EXTRACT TO READ START

A Buffalo police officer who had been on the job for less than two years took money from a woman’s wallet that had been turned over to him to return, a judge has ruled.
Officer Michael R. Missana, 42, was found guilty of petit larceny and official misconduct, both Class A misdemeanors, State Supreme Court Justice Penny M. Wolfgang said in delivering her decision Thursday morning.
In doing so, she discounted defense suggestions that there either had never been any money in the wallet or that someone else stole it in the few minutes between when the officer left the wallet at the woman’s house and when she came home to get it last Aug. 12.
Buffalo Police Commissioner Daniel Derenda, who had suspended Missana after the incident, will now fire him for cause, the District Attorney’s Office reported. The conviction also means Missana cannot become a sworn officer anywhere else.
In his summation a week ago, defense attorney Thomas Eoannou called his client’s actions stupid and sloppy, but that his client was not stupid enough to jeopardize his job, his salary and his future pension for $100.

EXTRACT TO READ END
DATA UNDER STUDY START

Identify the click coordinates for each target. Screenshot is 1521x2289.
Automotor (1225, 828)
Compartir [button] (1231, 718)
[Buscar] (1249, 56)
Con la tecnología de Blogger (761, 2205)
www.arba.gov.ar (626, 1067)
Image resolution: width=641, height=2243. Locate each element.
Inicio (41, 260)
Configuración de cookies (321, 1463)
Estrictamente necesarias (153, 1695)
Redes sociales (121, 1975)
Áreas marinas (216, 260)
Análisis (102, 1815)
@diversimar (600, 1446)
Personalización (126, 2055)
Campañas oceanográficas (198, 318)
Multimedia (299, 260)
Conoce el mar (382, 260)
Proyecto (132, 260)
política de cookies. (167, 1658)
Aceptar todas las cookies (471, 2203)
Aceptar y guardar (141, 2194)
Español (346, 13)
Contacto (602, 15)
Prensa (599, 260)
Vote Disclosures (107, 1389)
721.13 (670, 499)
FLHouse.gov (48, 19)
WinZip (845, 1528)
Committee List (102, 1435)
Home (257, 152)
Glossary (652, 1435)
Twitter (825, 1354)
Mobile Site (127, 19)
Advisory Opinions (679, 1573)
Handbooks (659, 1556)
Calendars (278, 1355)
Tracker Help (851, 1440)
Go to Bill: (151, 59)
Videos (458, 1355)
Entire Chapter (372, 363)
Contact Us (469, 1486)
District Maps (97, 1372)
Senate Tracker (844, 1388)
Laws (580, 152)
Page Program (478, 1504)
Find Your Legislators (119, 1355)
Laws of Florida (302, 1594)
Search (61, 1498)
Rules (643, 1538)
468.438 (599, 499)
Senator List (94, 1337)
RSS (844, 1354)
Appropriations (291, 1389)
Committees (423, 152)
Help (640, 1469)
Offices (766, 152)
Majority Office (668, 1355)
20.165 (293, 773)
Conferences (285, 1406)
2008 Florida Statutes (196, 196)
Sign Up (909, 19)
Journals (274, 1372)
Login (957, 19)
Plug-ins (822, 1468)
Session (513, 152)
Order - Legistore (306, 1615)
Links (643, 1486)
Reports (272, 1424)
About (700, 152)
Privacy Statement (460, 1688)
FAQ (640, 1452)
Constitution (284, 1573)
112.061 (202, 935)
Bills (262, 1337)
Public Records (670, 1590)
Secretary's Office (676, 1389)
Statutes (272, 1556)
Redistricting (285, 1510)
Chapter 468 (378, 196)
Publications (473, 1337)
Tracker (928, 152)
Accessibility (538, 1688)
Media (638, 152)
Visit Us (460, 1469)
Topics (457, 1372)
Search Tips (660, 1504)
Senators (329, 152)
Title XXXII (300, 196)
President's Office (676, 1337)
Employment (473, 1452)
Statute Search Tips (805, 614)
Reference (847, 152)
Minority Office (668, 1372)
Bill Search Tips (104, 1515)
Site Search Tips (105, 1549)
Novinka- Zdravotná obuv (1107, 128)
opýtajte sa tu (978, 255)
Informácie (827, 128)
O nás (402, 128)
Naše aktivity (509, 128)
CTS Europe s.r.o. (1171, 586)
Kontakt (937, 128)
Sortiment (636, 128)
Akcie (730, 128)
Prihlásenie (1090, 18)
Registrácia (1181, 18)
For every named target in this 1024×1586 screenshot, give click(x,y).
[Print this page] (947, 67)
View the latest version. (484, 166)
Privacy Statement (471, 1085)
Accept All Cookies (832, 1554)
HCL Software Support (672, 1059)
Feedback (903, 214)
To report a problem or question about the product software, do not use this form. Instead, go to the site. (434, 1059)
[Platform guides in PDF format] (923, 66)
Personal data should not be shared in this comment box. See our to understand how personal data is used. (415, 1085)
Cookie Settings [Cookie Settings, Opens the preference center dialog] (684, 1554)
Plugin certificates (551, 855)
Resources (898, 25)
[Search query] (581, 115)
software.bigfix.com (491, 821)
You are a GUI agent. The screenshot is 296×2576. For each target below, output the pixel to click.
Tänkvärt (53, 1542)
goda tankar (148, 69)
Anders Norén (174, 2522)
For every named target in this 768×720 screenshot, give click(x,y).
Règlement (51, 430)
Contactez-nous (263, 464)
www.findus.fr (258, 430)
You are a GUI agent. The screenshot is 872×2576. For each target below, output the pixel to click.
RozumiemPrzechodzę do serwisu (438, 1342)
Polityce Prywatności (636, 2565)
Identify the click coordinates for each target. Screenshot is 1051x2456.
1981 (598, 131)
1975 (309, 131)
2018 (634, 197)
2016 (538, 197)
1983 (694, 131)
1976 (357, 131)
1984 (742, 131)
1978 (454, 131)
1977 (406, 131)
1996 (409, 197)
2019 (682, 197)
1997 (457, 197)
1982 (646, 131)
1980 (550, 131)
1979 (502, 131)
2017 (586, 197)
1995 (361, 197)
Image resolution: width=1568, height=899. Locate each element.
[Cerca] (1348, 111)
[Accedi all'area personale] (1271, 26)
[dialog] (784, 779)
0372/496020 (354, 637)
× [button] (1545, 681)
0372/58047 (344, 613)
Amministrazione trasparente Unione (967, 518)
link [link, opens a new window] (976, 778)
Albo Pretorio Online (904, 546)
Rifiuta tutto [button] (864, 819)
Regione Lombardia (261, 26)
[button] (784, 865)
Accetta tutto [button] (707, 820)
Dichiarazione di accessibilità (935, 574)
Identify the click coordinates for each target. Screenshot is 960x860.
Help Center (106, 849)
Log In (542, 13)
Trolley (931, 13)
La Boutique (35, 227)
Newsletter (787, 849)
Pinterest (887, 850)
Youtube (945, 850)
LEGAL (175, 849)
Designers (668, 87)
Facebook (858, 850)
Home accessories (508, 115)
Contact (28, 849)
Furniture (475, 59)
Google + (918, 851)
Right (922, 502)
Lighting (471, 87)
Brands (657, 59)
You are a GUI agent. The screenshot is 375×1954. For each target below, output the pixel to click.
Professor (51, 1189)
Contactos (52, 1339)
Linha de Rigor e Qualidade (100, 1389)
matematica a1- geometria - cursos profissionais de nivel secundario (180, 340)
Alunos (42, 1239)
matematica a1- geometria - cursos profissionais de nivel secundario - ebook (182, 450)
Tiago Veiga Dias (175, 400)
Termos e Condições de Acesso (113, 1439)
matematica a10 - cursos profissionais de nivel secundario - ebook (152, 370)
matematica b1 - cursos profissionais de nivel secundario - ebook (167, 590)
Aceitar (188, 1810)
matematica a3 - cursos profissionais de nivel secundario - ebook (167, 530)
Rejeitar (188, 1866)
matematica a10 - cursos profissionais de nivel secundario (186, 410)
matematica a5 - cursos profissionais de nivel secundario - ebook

DATA UNDER STUDY END

WHAT TO WORK ON
According to the article about the Buffalo police officer, of which offenses was Officer Michael R. Missana found guilty? The entries are not needed for this work.

OUTPUT BELOW
Petit larceny and official misconduct, both Class A misdemeanors.